An ode to fine jelly may seem an odd starter for an album, but after nearly 45 years of professional songsmithing Michael Hurley is capable of unearthing what’s worth ruminatin’ about within almost any subject. For many years music has been just flowing out of him, quenching cups in life’s desert sparkling with strange insight and folksy wisdom, but Ida Con Snock (released October 6 on Gnomonsong) is a mesmerizing, steady stream running through folk lands that continually reminds one how potent well-written tunes played straight with a few beautiful, quietly inspired touches can be.

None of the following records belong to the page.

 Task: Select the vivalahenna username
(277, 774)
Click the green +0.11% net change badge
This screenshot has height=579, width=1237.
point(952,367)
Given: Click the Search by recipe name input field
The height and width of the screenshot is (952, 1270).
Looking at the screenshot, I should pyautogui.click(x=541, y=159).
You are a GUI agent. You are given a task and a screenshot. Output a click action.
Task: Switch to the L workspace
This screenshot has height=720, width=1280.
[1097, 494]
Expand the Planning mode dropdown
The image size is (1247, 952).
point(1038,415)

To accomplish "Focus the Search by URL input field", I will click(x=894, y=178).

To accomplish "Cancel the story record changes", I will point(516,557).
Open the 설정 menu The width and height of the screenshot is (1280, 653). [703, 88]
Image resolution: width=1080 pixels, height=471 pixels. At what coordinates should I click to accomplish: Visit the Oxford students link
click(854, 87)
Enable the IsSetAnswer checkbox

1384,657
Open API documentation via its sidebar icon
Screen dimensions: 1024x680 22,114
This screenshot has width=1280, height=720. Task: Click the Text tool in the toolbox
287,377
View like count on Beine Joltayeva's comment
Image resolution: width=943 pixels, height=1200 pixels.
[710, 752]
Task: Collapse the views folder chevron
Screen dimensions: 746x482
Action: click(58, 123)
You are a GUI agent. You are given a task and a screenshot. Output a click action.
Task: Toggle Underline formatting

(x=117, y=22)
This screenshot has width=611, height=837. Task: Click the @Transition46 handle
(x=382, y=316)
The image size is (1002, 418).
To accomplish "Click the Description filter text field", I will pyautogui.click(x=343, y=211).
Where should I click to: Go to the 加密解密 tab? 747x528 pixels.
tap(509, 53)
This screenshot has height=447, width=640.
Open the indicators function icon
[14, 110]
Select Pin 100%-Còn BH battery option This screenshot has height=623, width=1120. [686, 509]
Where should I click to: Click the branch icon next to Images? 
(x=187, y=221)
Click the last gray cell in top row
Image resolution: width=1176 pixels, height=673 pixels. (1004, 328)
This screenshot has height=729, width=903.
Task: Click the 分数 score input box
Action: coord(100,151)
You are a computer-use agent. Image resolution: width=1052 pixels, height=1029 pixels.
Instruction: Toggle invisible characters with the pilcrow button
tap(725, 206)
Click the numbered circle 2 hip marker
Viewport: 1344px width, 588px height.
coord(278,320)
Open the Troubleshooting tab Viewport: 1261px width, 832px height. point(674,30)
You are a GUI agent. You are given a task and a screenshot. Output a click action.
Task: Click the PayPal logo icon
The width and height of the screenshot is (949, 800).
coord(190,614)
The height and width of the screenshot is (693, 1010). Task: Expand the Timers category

Unlike Hurley’s last effort, Ancestral Swamp (JamBase review), where the arrangements centered on his voice and a single instrument, Ida Con Snock is practically a hootenanny, by Hurley standards. His wonderfully patina-ed voice is gently enfolded in whispery steel guitar, unobtrusive, sleepy drums, violin sprays, and owl hoots, alongside Hurley’s own guitar, viola and Wurlitzer. Despite its spareness, the album feels sumptuous, a beggarman’s feast laid out next to an oil can wood fire while friends, new and old, kick up tiny dust devils as they pull music out of thin air. Captured at Levon Helms Studios in Woodstock and Brooklyn Studios in NYC, the album is an uncluttered, gentle hearted beauty. There’s a lovely ’50s pop tinge to pieces like “I Can’t Help Myself” and the doo-wop rich “Going Steady,” which adds further weight to idea that Michael Hurley just gets what constitutes a good song, genre be damned.